Real: il nuovo film di Adele Tulli mostra il lato “umano” del web
Dopo “Normal”, la regista Adele Tulli torna al cinema con un documentario lirico che racconta la connessione tra reale e irreale, tra vita quotidiana e relazioni social, tra intelligenza artificiale e algoritmo. Il trailer
Dimenticate i documentari classici che vedete al cinema o in tv, le interviste posate, i protagonisti a tutti i costi, il filo narrativo rigoroso e consequenziale, le prese di posizioni etiche, le prediche, gli avvertimenti. Dimenticate soprattutto le voci narranti che irrompono solo per prenderci per mano, trattandoci come bambini, laddove i “bambini/spettatori” dovrebbero essere lasciati liberi di giocare con questo puzzle o come dice la regista stessa, Adele Tulli, con questo “mosaico” che è il suo cinema, appunto del reale. E Real – titolo del suo nuovo film in sala dal 14 novembre con Luce Cinecittà – se non va oltre il reale, si avvicina in modo davvero inquietante al confine con il reale stesso per raccontare il rapporto tra esseri umani e tecnologia, tra mondo fisico e realtà virtuale.
Un film social
Come raccontare questa intricata relazione in continua evoluzione, soprattutto di chi è quotidianamente connesso a dispositivi digitali? Adele Tulli la narra in questo documentario mostrandoci pezzi di storie di persone e non di personaggi, lasciando che siano loro a svelarsi. Che sia attraverso un reel, un feed, un “confessionale” social, una “diretta”, una “stories”, un incontro nel metaverso. Ed è proprio nel digitale che conosciamo queste vite, in quel loro “reale” dove si sentono liberi, anche di dare sfogo alla propria depressione “da follower”, quella che li costringe nella solitudine di una cameretta, pur se piena di like.
Real: un documentario in cui tutto è il contrario di tutto
La “rete” può anche non intrappolare, al contrario può trasformare l’emarginato in un supereroe. Ma il prezzo da pagare è spesso l’alienazione e la dipendenza. Ed eccoci in un rehab per gamers, twitcher o tiktoker, mostrato con un rigore quasi da cinema classico che, solo apparentemente, contrasta con l’animazione da metaverso, o la narrazione da Instagram, come quella a Venezia, in cui un “alieno” si confronta con i selfie dei turisti, unica parziale messa in scena del film.

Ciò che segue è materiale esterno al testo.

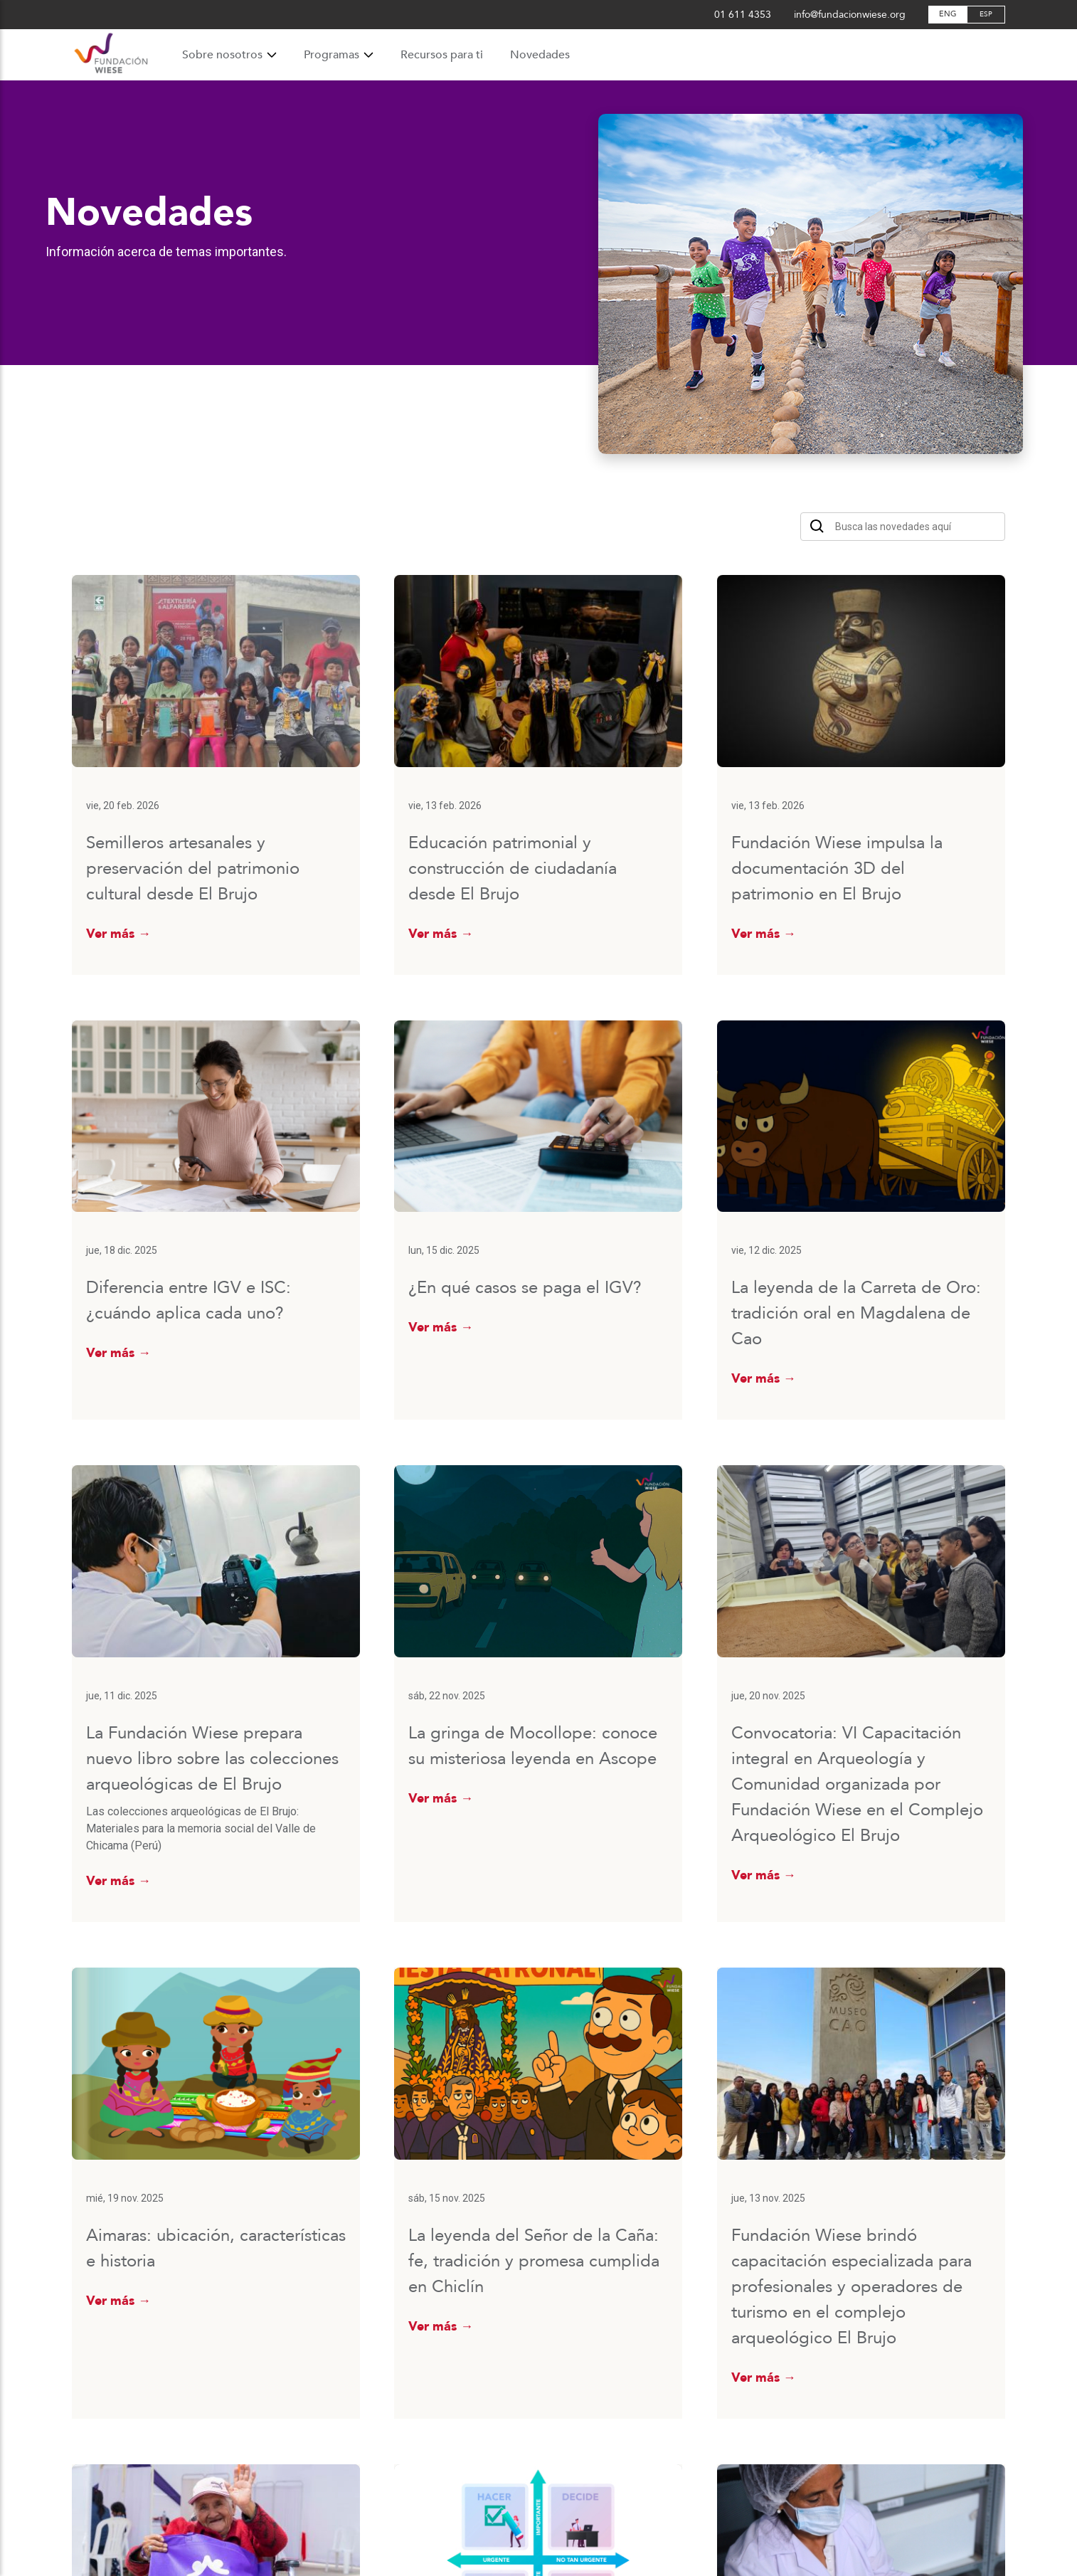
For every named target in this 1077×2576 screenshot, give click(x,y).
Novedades (540, 55)
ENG (948, 14)
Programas (338, 55)
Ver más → (118, 934)
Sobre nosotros (229, 55)
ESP (986, 14)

Ma sapete perché non contrasta? Perché il montaggio di Real, eseguito in maniera egregia da Ilaria Fraioli, restituisce un mosaico esistenziale contemporaneo che potrebbe non finire mai, un fine pena mai da godimento virtuale. Proprio come quello che hanno gli avatar di un metaverso in cui il gender si polverizza e l’amore, come l’identità, si liberano divenendo un concetto che, non scherzo, ricorda quello dello spirito santo e forse, per questo, andrebbe mostrato ai fanatici cattolici, per ricordargli che l’essenza del loro credo si basa proprio sull’assenza di genere. Ma il punto non è questo, perché in fondo non ci sono punti, forse solo puntini di sospensione come pure virgole e parentesi, ed è questo il linguaggio del documentario: un lungo racconto che non fornisce punti esclamativi, semmai qualche punto di domanda.
Un film poetico e visionario che unisce i vari linguaggi contemporanei
Il confine tra reale e irreale, tra emozione e “finzione” in Real di Adele Tulli è davvero labile, ma la regista non indulge, non giudica, non condanna o santifica. Tutto quello che fa è mostrare quel che accade attraverso i suoni disturbanti e le musiche coinvolgenti di Andrea Kochper, ma anche attraverso le incredibili immagini, che siano appunto classiche, digitali o deformate tra fish-eye riflettenti, grandangoli immaginifici, GoPro ribaltate, droni sottosopra.
Il tutto mantenendo una qualità superlativa, iperreale, grazie alla splendida fotografia di Clarissa Cappellani e Francesca Zonars. E la regia, la “scrittura”, il montaggio passano da dentro a fuori senza soluzione di continuità. Siamo il punto di vista di chi guarda e siamo il punto di vista di chi vive quel momento, che siano cam girl o guru della meditazione on line, che siano gli abitanti di una smart city coreana o un delivery guy influencer asiatico, che siano gli operai di un data center, i lavoratori sulle navi posacavi o i mammiferi nei fondali del mare che convivono con quegli stessi cavi conduttori che connettono le nostre vite. E alla fine, o forse sin dall’inizio, siamo tutti dentro una stanza, un data center universale che ci consuma, ci libera, ci accomuna, ci esalta, ci fa soffrire, ridere, emozionare. Ma se ci emoziona, allora è reale?